Nespressomaschinen und Uhren von Swatch, Corbusier-Liege und die Tobleroneverpackung: Designs verleihen unserer Warenwelt das gewisse Etwas. Beat Schiesser, mehr als 35 Jahre Leiter Designschutz beim IGE, über das jüngste unter den gewerblichen Schutzrechten.

Die Designvitrine im IGE thematisiert verschiedene Aspekte des Designschutzes. Copyright: IGE
 

Gibt es Schweizer Designer, Herr Schiesser, die Sie in Ihrer Zeit als Leiter Designschutz besonders schätzen gelernt haben?

Beat Schiesser: Spontan fällt mir Antoine Cahen von den Lausanner Les Ateliers du Nord ein. Er ist seit Jahrzehnten im Geschäft, macht tolle Sachen und ist für das typische Design der Nespresso-Maschinen verantwortlich.

 

Würde Antoine Cahen Häuser bauen, singen, malen oder schreiben wäre er ein Star…

Wahrscheinlich. Vielleicht würde er es sogar schätzen, bekannter zu sein. Doch Designschaffende wirken halt sehr im Hintergrund. Sie arbeiten im Auftrag von Unternehmen, und sind am Point of Sale nur sehr selten sichtbar. Praktisch unsichtbar sind sie übrigens auch für das IGE. Denn es sind in der Regel die auftraggebenden Firmen, welche die Designs bei uns schützen lassen. Deshalb wissen wir beim IGE zum Beispiel nicht, wie viele freischaffende, professionelle Industriedesigner in der Schweiz tätig sind.

 

Welche Branchen melden Designs an?

Neben der Verpackungs ist es vor allem die Konsumgüterindustrie.
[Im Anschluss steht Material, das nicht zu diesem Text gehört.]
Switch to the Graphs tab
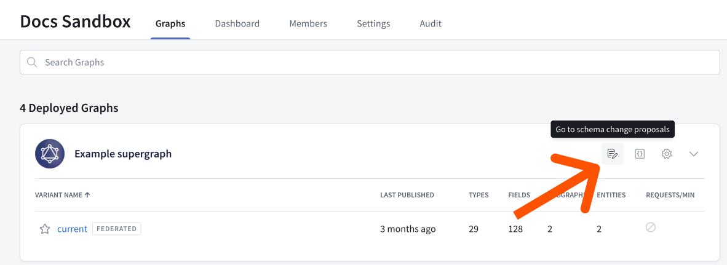The width and height of the screenshot is (727, 265). pos(170,24)
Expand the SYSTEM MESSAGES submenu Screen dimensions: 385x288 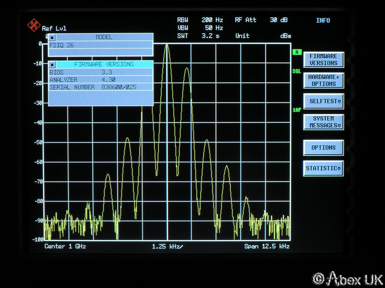coord(323,122)
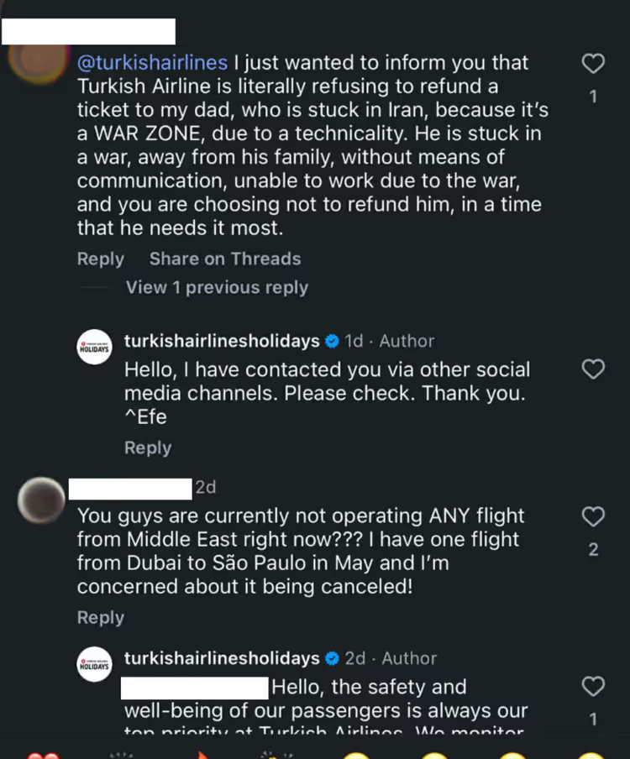
Task: Visit the turkishairlinesholidays profile from the 2d reply
Action: (x=222, y=658)
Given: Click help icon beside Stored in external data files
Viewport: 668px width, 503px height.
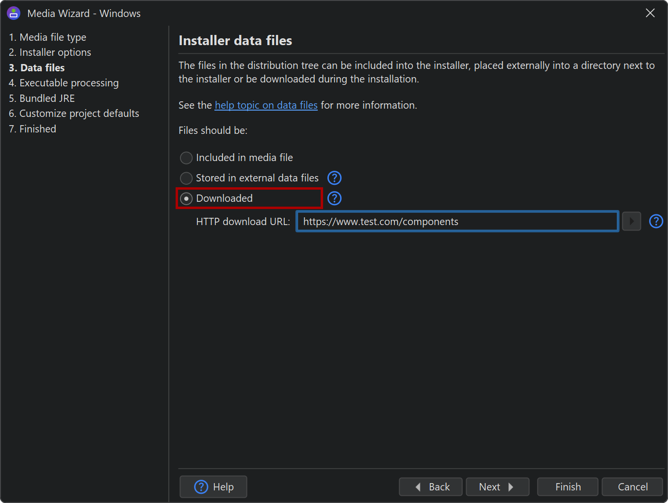Looking at the screenshot, I should click(334, 178).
Bei der Vermarktung von Kosmetika, Reinigungsprodukten, Haushaltgeräten, Uhren oder Lebensmitteln spielen Aussehen und Darbietungsform immer eine Rolle.

 
 

Haben Sie ausser der Industrie noch andere Kundengruppen?

Wir haben auch mit Gewerbebetrieben, namentlich Schreinern und Metallbauern, zu tun. Und schliesslich sind da noch Privatpersonen, die in ihrer Freizeit gestalterisch tätig sind.

 

Im Berichtsjahr wurden in der Schweiz rund 700 Schutzgesuche mit insgesamt 3000 einzelnen Designs eingereicht. Das ist, wenn man es zum Beispiel mit den knapp 18 000 Markeneintragsgesuchen vergleicht, nicht sehr viel…

Sie vergessen die Designs, welche bei der Weltorganisation für geistiges Eigentum (WIPO) in Genf angemeldet werden. Immer freitags zwischen zehn Uhr vormittags und zwei Uhr nachmittags trifft bei uns ein Datensatz der WIPO ein. Er enthält zwischen 100 und 150 Schutzeintragungen mit über 1000 Designs, deren Eigentümer einen Schutz in der Schweiz anstreben. Wir prüfen diese Designs materiell und stellen beispielweise sicher, dass sie keine anstössigen Elemente enthalten. Multinationale Firmen wie beispielsweise Swatch melden alle ihre Designs bei der WIPO an.

 

Bei einer vom IGE in Auftrag gegebenen Umfrage haben die Designanmelderinnen bemängelt, dass das Schutzrecht Design in der Schweiz nur schwer durchzusetzen sei. Woran liegt das?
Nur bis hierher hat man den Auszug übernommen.